- _Task_
Locate "Task: Click the 'Month' header cell" in the listing. Transcribe the line that contains it and every line that follows, through the last, omitting all pictures.

- _Available data_

↓↓↓

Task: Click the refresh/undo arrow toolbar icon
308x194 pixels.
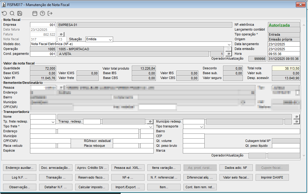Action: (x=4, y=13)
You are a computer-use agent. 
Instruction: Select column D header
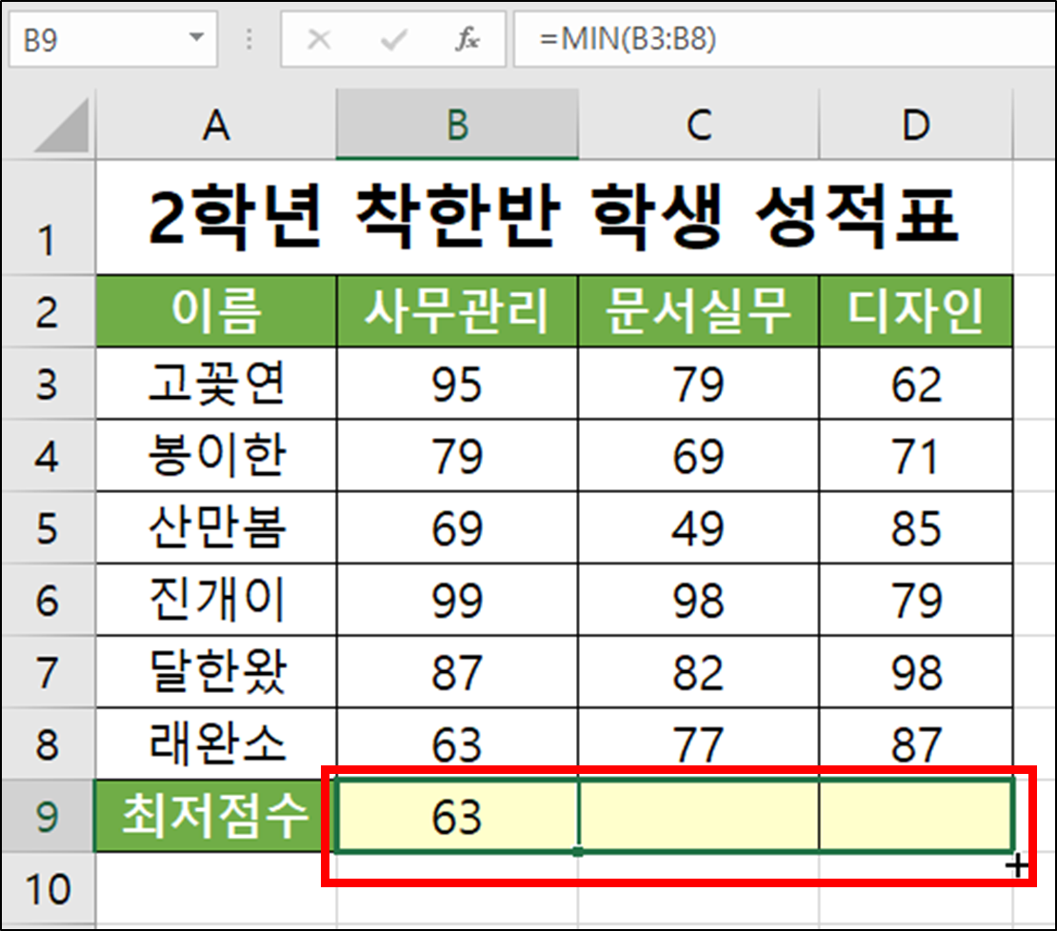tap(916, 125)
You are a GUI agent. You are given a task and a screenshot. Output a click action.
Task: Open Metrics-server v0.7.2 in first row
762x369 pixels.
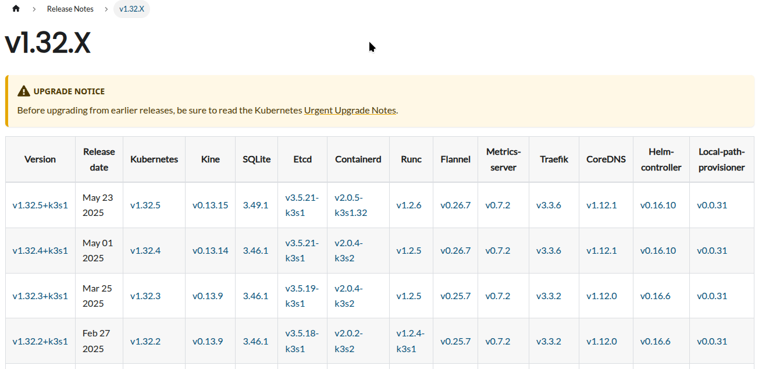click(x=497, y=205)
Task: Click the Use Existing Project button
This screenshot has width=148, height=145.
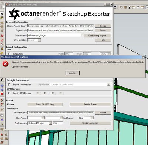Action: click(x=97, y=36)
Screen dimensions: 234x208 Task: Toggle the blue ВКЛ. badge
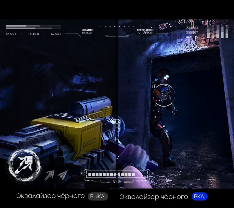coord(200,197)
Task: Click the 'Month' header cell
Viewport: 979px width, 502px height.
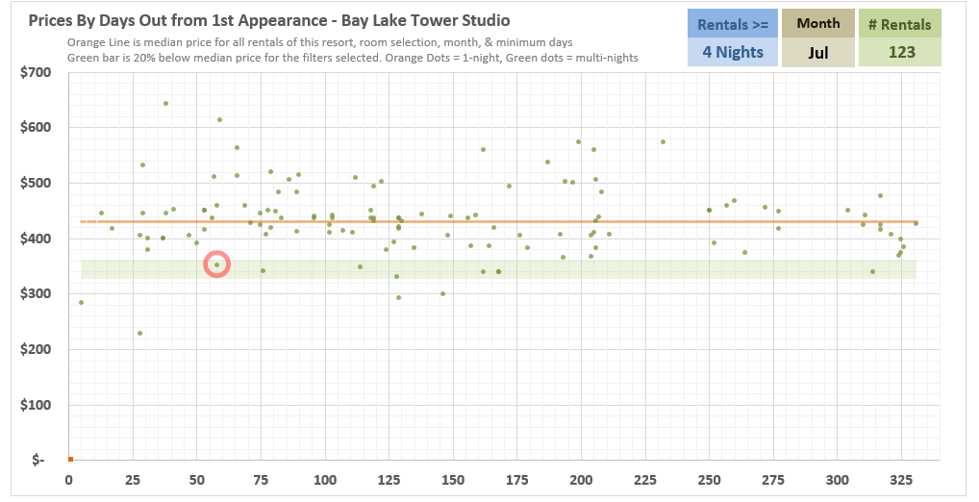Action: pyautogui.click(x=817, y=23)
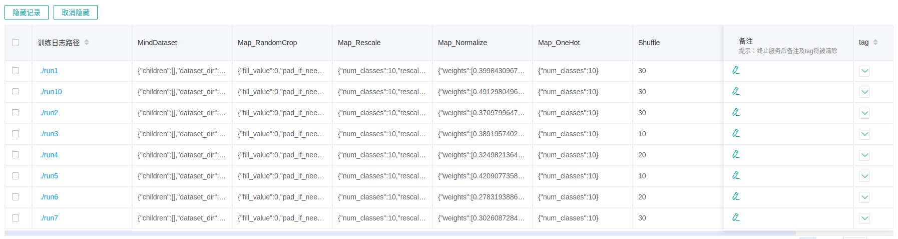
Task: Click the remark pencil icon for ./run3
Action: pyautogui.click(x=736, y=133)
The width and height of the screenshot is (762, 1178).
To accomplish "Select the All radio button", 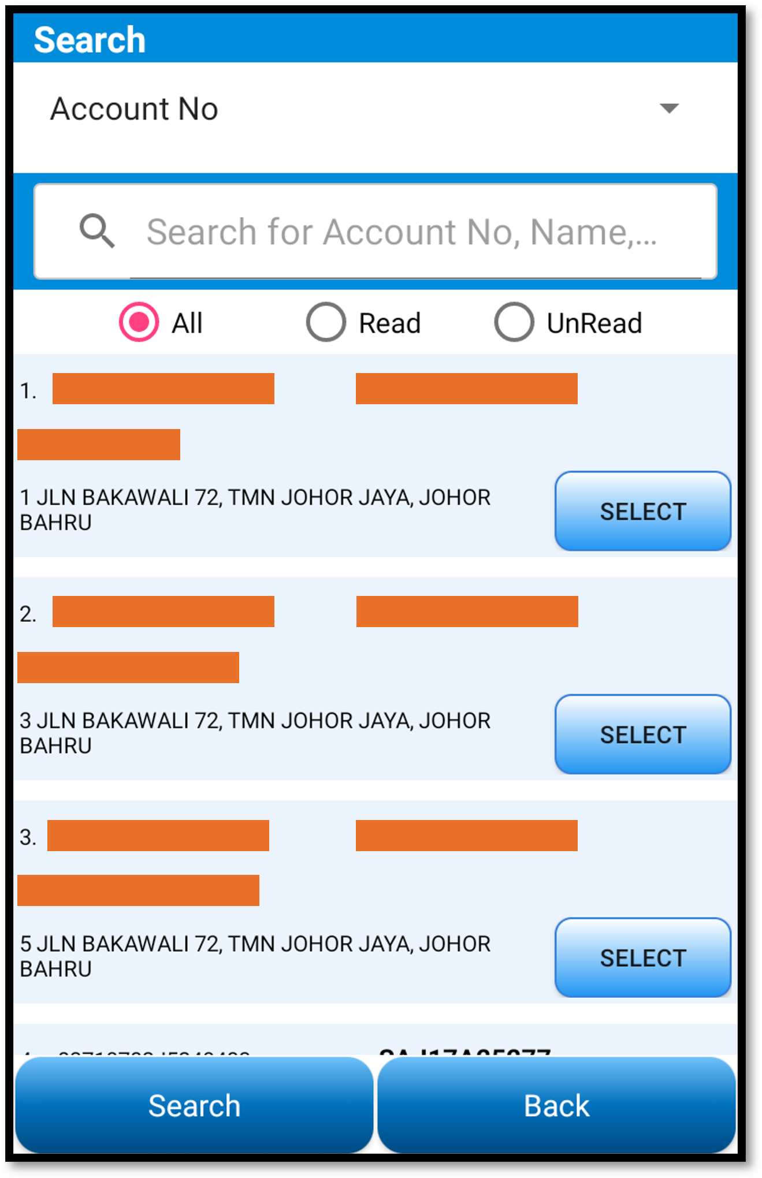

↑↑↑

- _Solution for this exercise_
Task: Click the 'Month' header cell
Viewport: 979px width, 502px height.
Action: pyautogui.click(x=817, y=23)
Task: Click the remark pencil icon for ./run3
Action: pyautogui.click(x=736, y=133)
The width and height of the screenshot is (762, 1178).
To accomplish "Select the All radio button", 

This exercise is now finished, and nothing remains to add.